• _What you will do_:
Every line from the one with "Turn on closed captions" through the end of the entries below must be retyped exactly, and only those lines. The pictures are not part of the copy.

• _Information supplied_:
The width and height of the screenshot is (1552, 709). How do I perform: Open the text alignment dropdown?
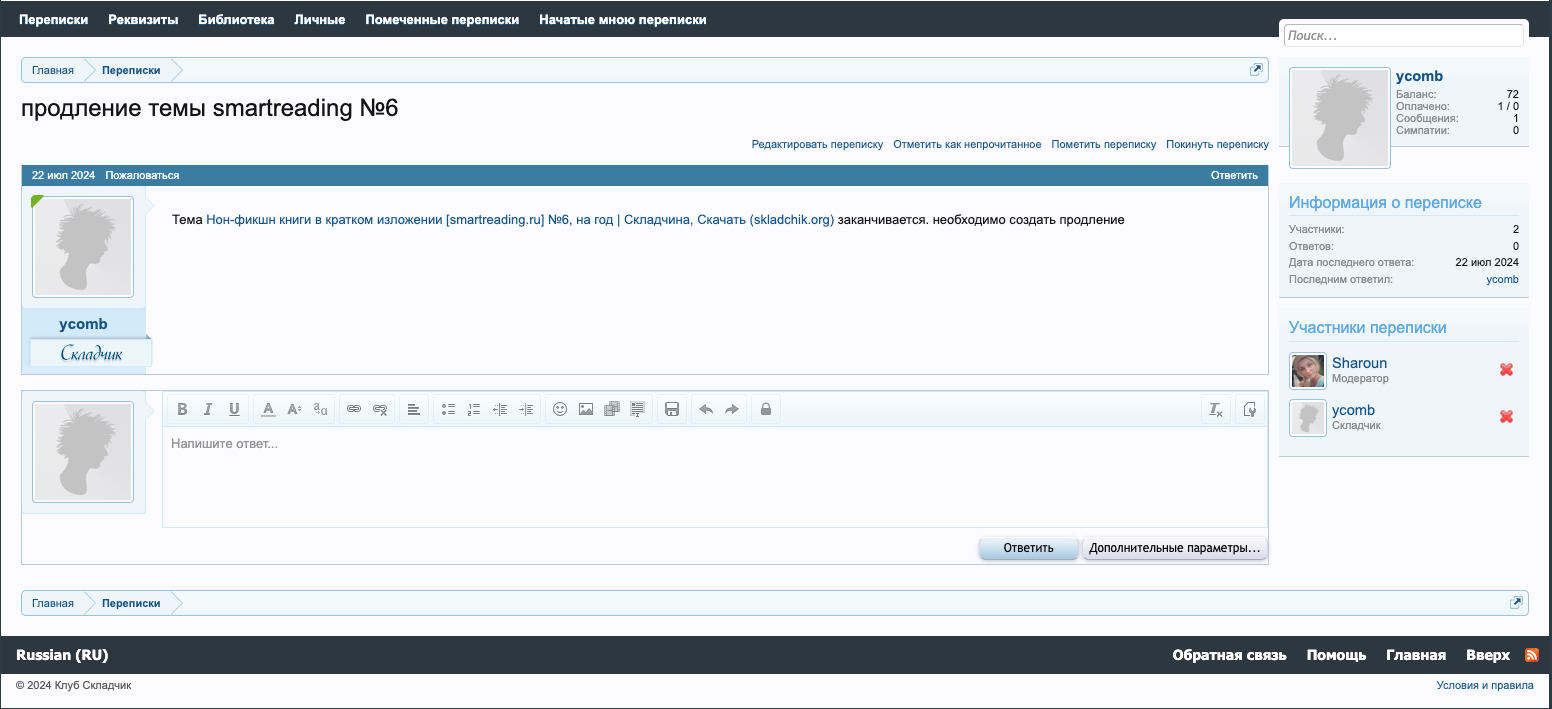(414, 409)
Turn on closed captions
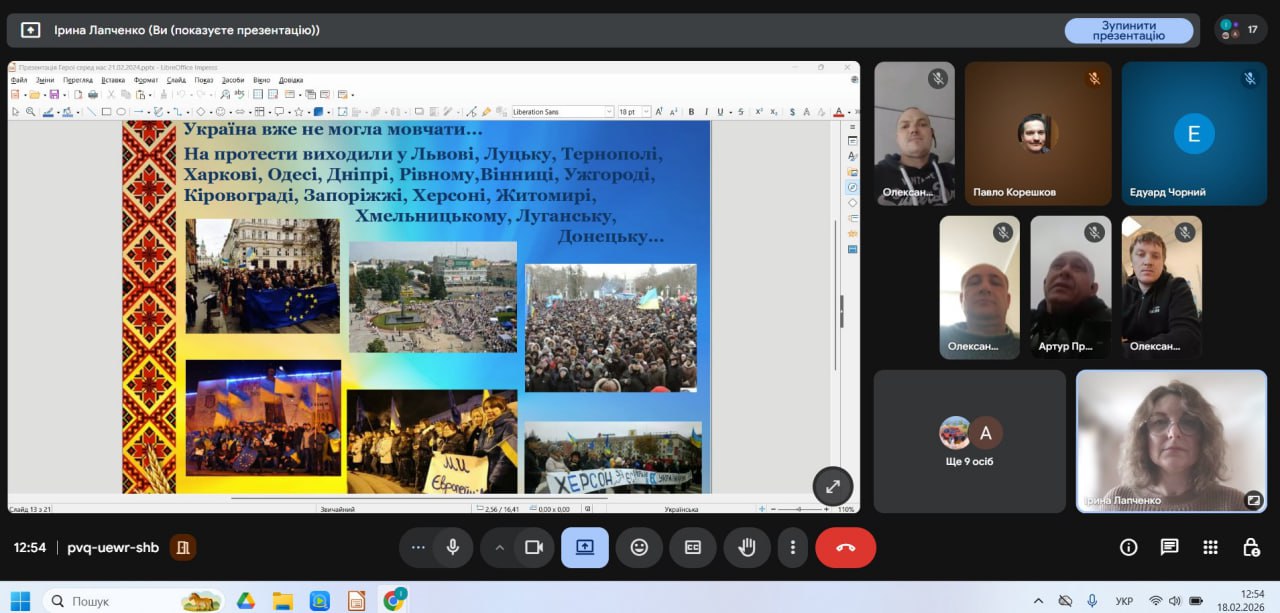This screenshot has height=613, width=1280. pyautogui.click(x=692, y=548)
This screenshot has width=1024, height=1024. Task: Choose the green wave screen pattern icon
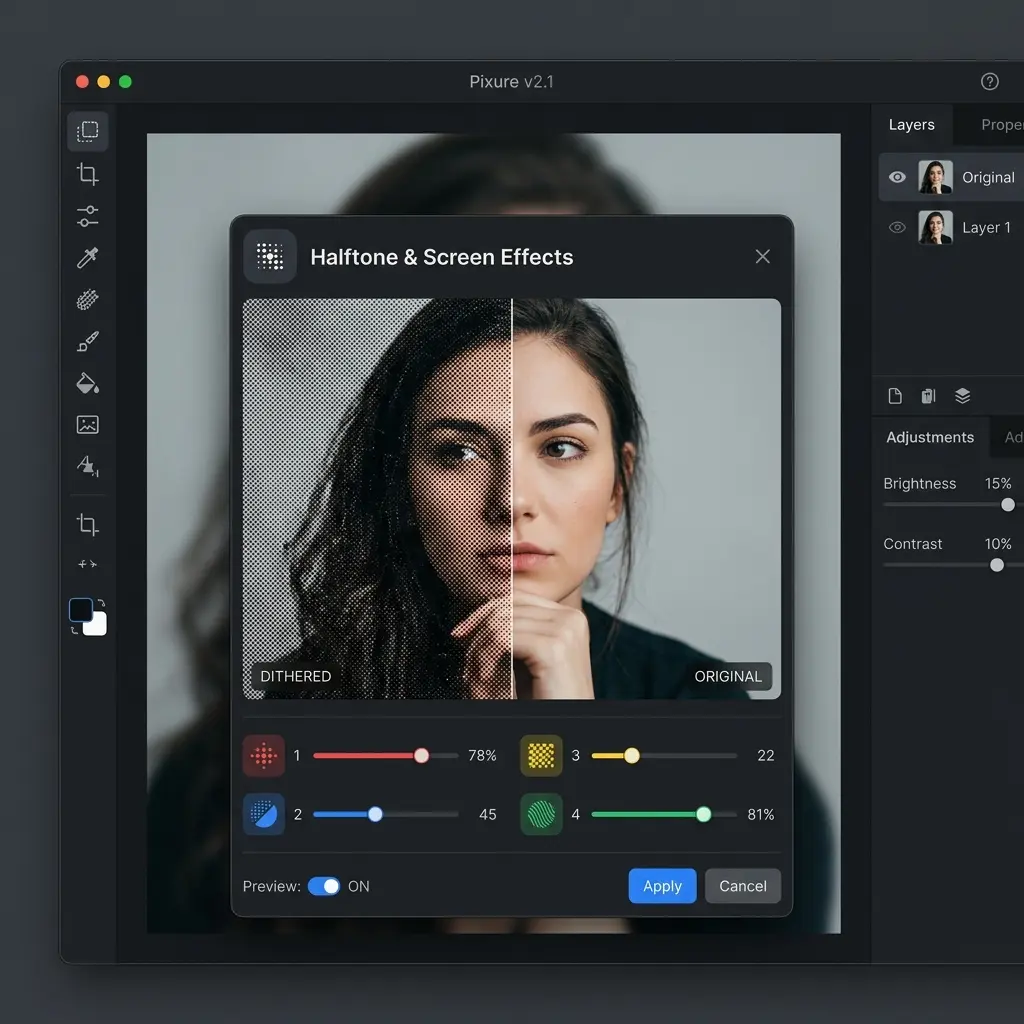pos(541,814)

• _Written answer_:
Turn on closed captions
This screenshot has height=613, width=1280. pyautogui.click(x=692, y=548)
This screenshot has width=1024, height=1024. Task: Choose the green wave screen pattern icon
pos(541,814)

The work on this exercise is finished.